Cavalier marketing, Johnston continues, is likely to gloss over the often-harrowing and heartbreaking realities of egg-freezing. “You have to wonder, are the women at these parties aware that the procedure is a real medical experience with medical risks [such as infected or hyper-stimulated ovaries], and that it will lead to more medical experiences, such as IVF?”
Corporate egg-freezing is a contentious issue. On the one hand, it’s a generous benefit for an individual, especially one faced with the possibility of a childless future – however critics warn it could encourage employees to work through their prime child-bearing years with no guarantee of later success. “Given our workplace structures, I can absolutely see why an individual would take it up,” Johnston says. “What makes me sad is that it’s a way of coping with a broken system, like a Band-Aid solution.”

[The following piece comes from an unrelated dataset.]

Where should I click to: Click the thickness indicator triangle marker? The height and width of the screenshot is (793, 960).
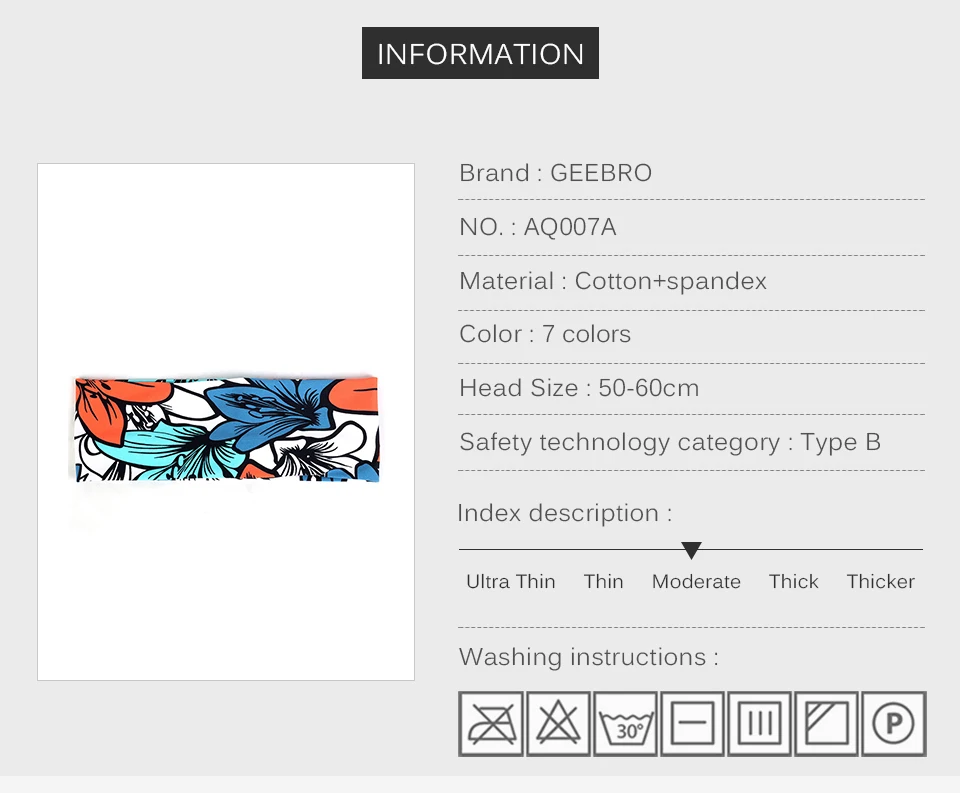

Johnston also believes we need to look at the role men play in the fertility (or infertility) conversation. “Why is it that women might find themselves in their 30s without partners? What are the male/female dynamics contributing to [this]? We’re just ignoring the underlying pressures that lead to this situation, and reframing it like it’s an empowering choice,” she says. “I have an eight-year-old daughter and if she says to me in 20 years’ time that she thinks she needs to freeze her eggs, a part of me will feel like we failed, that we didn’t fix the issue that makes a woman feel she needs to do that – that it’s all on her.”
Johnston has a master’s degree in bioethics and health law from the University of Otago. She joined the staff of The Hastings Center as a research scholar in 2003 and became director of research in 2012. Prior to her roles at the Hastings Center, Johnston worked as a bioethics researcher at Dalhousie University and the University of Minnesota.
Original article by Kathryn Madden, Marie Claire, June 27, 2018.